This episode of “The Messy Parts” features a deeply honest and candid conversation between Maryam Banikarim and Parul Somani. Parul, whose impressive resume tracks MIT, Harvard, and Bain, describes how her seemingly linear, high-achieving life took several unexpected turns—with a breast cancer diagnosis while holding her newborn, and a subsequent professional layoff from a dream-mission job. The conversation delves into advocacy, resilience, purpose, cultural expectations, processing trauma, reinventing oneself, and the myth of control. Parul lays bare the “messiest parts” of her story, discussing how vulnerability, community, and active mindset shifts helped her find meaning and new professional purpose.
“They were saying that they were going to take her in an ambulance an hour away...and it was unfathomable to me that that would be a scenario...Finding those moments of advocacy...was something I could control.” (03:16)
“Holding my newborn baby and being diagnosed with breast cancer.” (34:29)
“There’s a social expectation of being very secretive about it…Doctors are almost held on this elevated state.” (03:28)
“I always respected it because it was my mom's story to tell. But I also felt the burden of that secret.” (05:47)
“I had complete conviction that I'm going to be okay because it was honestly just too painful to think of any alternate.” (10:49)

Dataset records

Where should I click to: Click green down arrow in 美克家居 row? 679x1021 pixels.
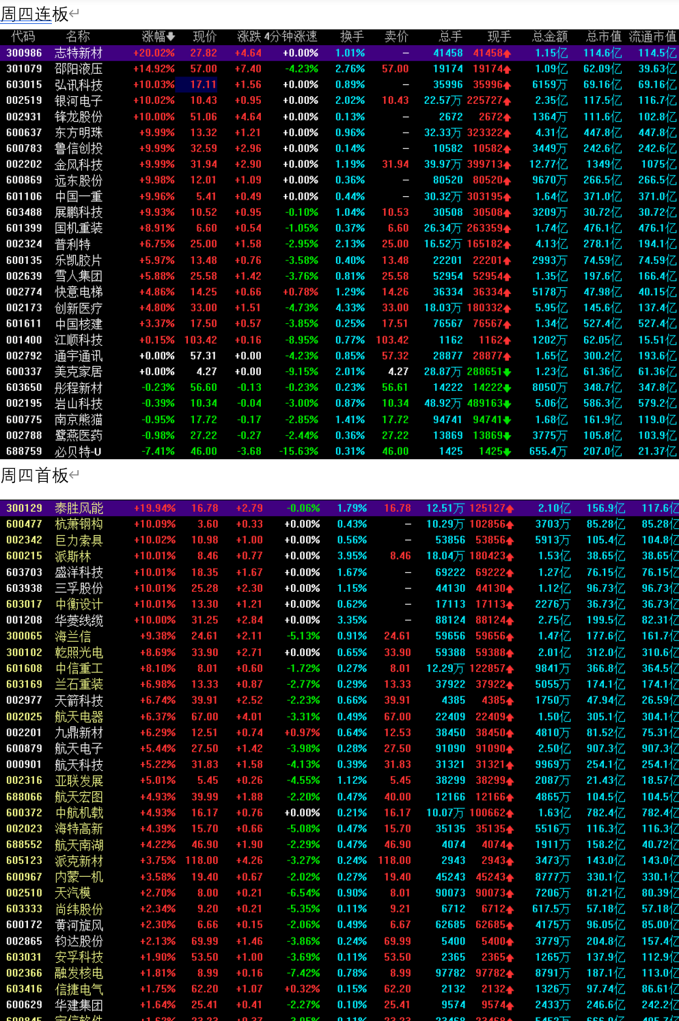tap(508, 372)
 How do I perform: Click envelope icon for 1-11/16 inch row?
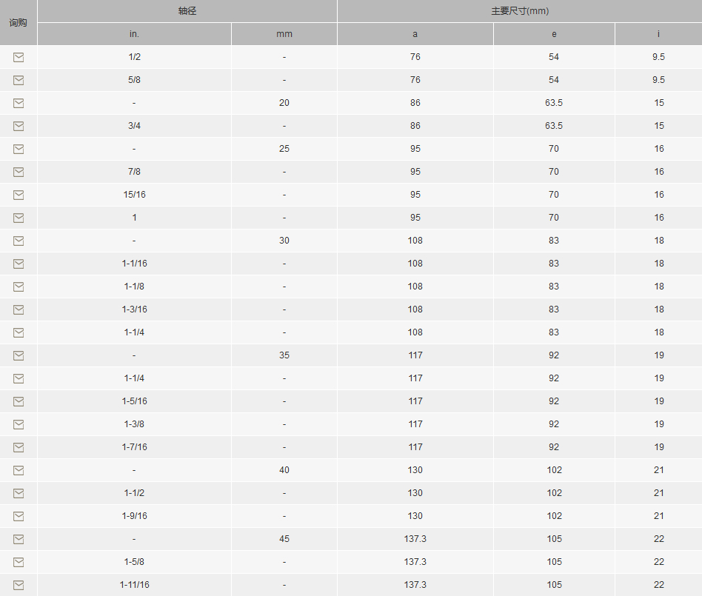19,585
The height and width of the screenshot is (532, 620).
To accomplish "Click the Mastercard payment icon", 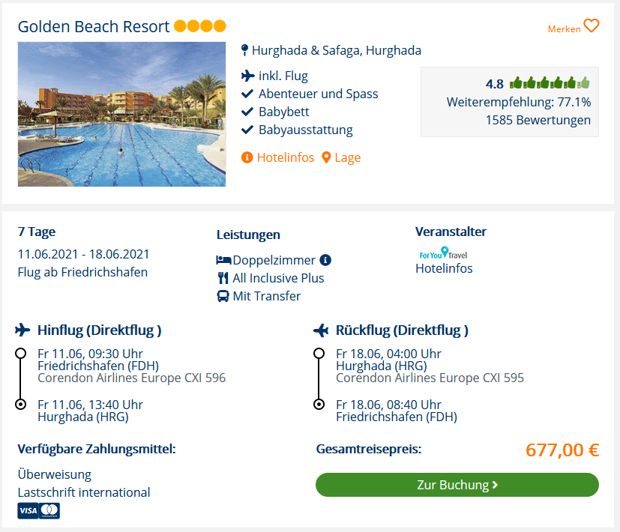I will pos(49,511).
* * *
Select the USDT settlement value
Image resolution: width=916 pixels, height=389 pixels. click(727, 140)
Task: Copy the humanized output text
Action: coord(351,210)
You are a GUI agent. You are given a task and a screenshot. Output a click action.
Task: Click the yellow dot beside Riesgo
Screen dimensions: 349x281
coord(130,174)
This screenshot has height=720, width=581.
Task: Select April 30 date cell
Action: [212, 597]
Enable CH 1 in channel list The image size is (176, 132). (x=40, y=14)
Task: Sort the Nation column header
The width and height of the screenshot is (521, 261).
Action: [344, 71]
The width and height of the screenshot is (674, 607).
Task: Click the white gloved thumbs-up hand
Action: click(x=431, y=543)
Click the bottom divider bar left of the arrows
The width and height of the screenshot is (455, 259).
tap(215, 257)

* [REQUIREMENT]: Continue the episode notes on Parul Somani's conversation from the point where they end.

* [TASK RESULT]:
“You can learn resilience. Yes. It is an actual muscle that we can exercise and strengthen, but it takes time and intention.” (12:34)
“I was on a path that I didn't know where it would lead to...The decision to stay was optimizing for something important to me at that point.” (15:24)
“There's so much control in what you're describing...And then life throws you the curveball and you learn that is just not real.” (18:15)
“This wasn't just getting laid off from a job, which is hard enough for anyone...the company had actually interviewed my entire family and created this entire video montage...playing on the TV in the office, like, on loop, like, as I’m being laid off.” (24:33)
“I ended up saying sorry to the CEO who’s laying me off because I couldn’t process my own…” (25:18)
“If you allow yourself to be vulnerable to select people—someone who might just be the shoulder you need to cry on, someone who might be the experience sharer...What I could do is check in on the people that I care about...” (29:01, 27:18)
"You almost have to actively intervene on yourself and not allow those feelings of shame...to prevent you from reaching out." (28:58)
“The journey of writing a book has been five years in the making...I pitched it to traditional publishers and got rejection after rejection.” (34:09)
On the messiest moment:
“Holding my newborn baby and being diagnosed with breast cancer.” —Parul (34:29)
On cultural secrecy and advocacy:
“It was unfathomable to me that that would be a scenario that any mother would be presented with.” —Parul (03:16)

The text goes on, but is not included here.